Abstract
Text sentiment analysis is an important natural language processing (NLP) task and has received considerable attention in recent years. Numerous deep-learning based methods have been proposed in previous literature in terms of new deep neural networks (DNN) including new embedding strategies, new attention mechanisms, and new encoding layers. In this study, an alternative technical path is investigated to further improve the state-of-the-art performance of text sentiment analysis. An new effective learning framework is proposed that combines knowledge distillation and sample selection. A dually-born-again network (DBAN) is presented in which the teacher network and the student network are simultaneously trained through an iterative approach. A selection gate is defined to deal with training samples which are useless or even harmful for model training. Moreover, both the DBAN and sample selection are further improved by ensemble. The proposed framework can improve the existing state-of-the-art DNN models in sentiment analysis. Experimental results indicate that the proposed framework enhances the performances of existing networks. In addition, DBAN outperforms existing born-again network.
Introduction
Text sentiment analysis is a key component in various text mining applications [1, 2]. Its goal is to accurately classify given a text sample into different categories, which are usually set as three-level {positive, neural, negative} or five-level {very negative, negative, neutral, positive, very positive}. Deep neural network (DNN) has become an extensively used learning technique in sentiment analysis because it does not require hand-crafted features and has a remarkable performance [3, 4, 5]. Numerous methods have been proposed in previous papers. These existing methods focus on the modification of network modules including new embedding [6], new attention [7], or new encoding layers [8, 9]. In addition, a few studies have attempted to leverage additional knowledge to further improve performance [10, 11]. Promising results have been obtained along these technical paths.
Rather than introducing new effective DNN models or utilizing extra domain knowledge, the deep leaning community also emerges some novel and effective techniques to improve classification performances of existing DNN models. One of such techniques is knowledge distillation, which refers to the distillation of knowledge from a trained teacher network to guide the training of a student network without modifying the network structures. Numerous applications [12] of distillation in computer vision demonstrate that knowledge distillation enhances the performance of a student network. Furlanello et al. investigated a special case of knowledge distillation [13], namely, born-again network (BAN), in which the teacher and the student networks share the same structure. BAN has been proven to be effective in solving various problems.
Apart from knowledge distillation, noisy-label learning is another extensively used learning strategy without keeping eyes on new learning models.
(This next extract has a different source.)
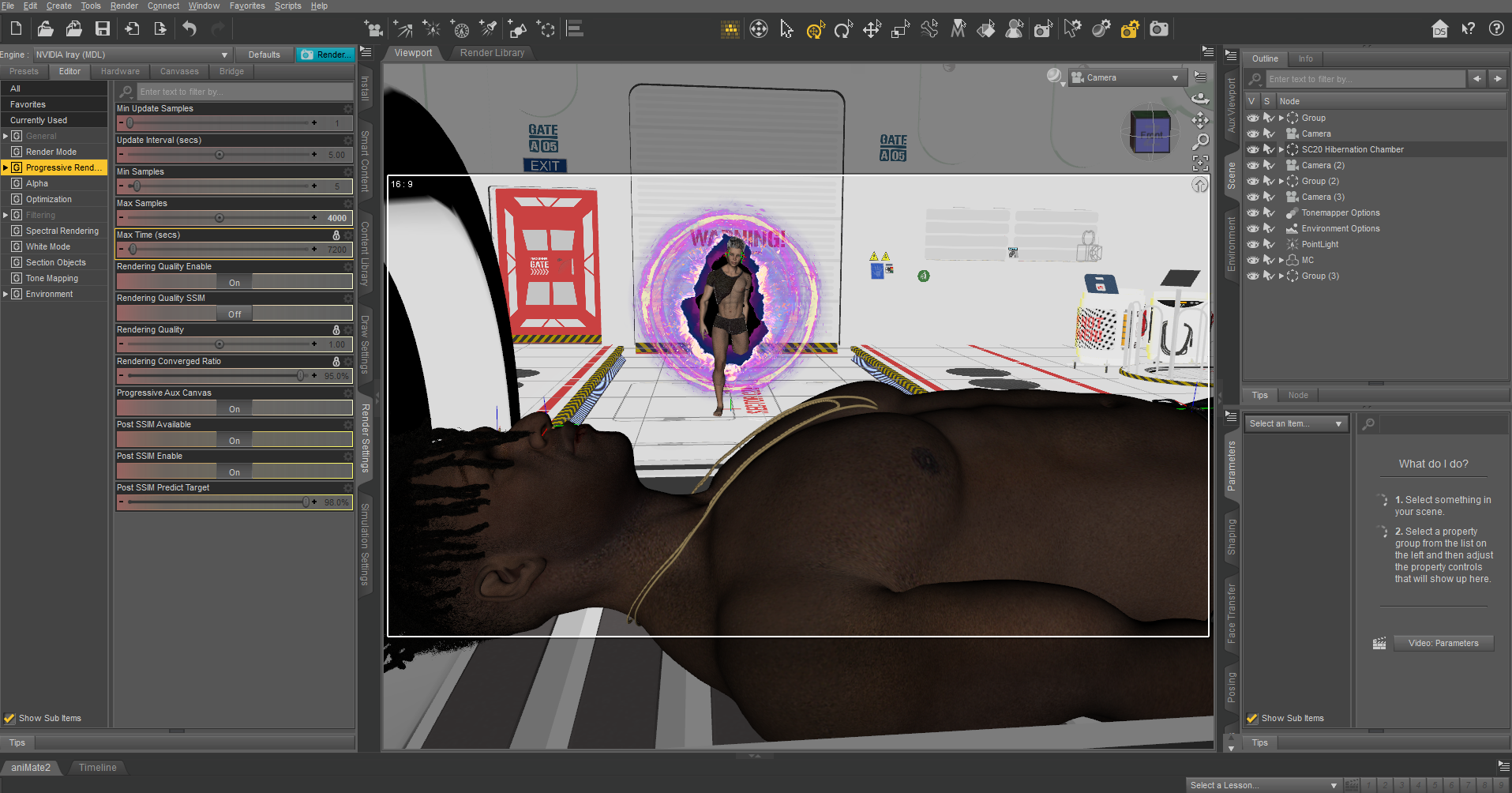Toggle visibility of Camera (2) node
Labels in some training data may contain errors due to label difficulty or annotators’ carelessness [14]. Several studies have proposed solutions to deal with noisy labels [15]. This work brings the main idea of noisy-label learning for sample selection. The motivation for sample selection is that a small-proportion of training samples may play a negative role in the model training and these samples can be seen as noisy.
In addition, ensemble learning [16] combines a set of existing basic learning methods to produce a more effective model. Ensemble learning has been integrated in knowledge distillation [17] to provide valuable knowledge to supervise a student model.
Inspired by the above progress in machine-learning strategies, we propose a new learning framework rather than single learning model design for sentiment analysis in this paper. First, a new dually-born-again (DBAN) learning approach is proposed, in which the teacher network and the student network are trained simultaneously in each iteration. They share the same network structure and most parameters. Second, several existing sentiment analysis models are used and their outputs are combined to guide the learning of the teacher and student networks inspired by knowledge distillation. Further, a selection gate is defined to deal with training samples which are useless or even harmful for model training. Experiments on two benchmark data sets indicate that the proposed framework can improve the learning performance of the existing state-of-the-art DNN-based sentiment analysis models. Our work is innovative in the following aspects:
A new learning framework is proposed to further improve the performance of existing DNN models for text sentiment analysis. This framework is inspired by the related studies on knowledge distillation, noisy-label learning, and ensemble learning. A new born-again learning approach is proposed. Our approach simultaneously trains the teacher and student networks with mixed supervised signals. This approach is more effective and efficient than the existing born-again strategy. To further improve the quality of the training samples, ensemble outputs are used to construct a selection gate that can filter samples that are relatively difficult to learn or even harmful.
Knowledge distillation
Knowledge distillation is initially designed for model compression [18, 19]. Knowledge of distillation usually refers to the distribution outputs of each training sample of a teacher model. This method borrows the knowledge from a cumbersome but high-performance model (teacher) to develop a simple model (student). The teacher model can be an ensemble of models and the student model can be a single model. Various experiments have shown that the class probabilities produced by a teacher model are better than the original ground-truth labels in training of a student model [20]. Knowledge distillation has been used in various natural language processing (NLP) tasks including neural machine translation [21]. To the best of our knowledge, knowledge distillation has not been applied to sentiment analysis.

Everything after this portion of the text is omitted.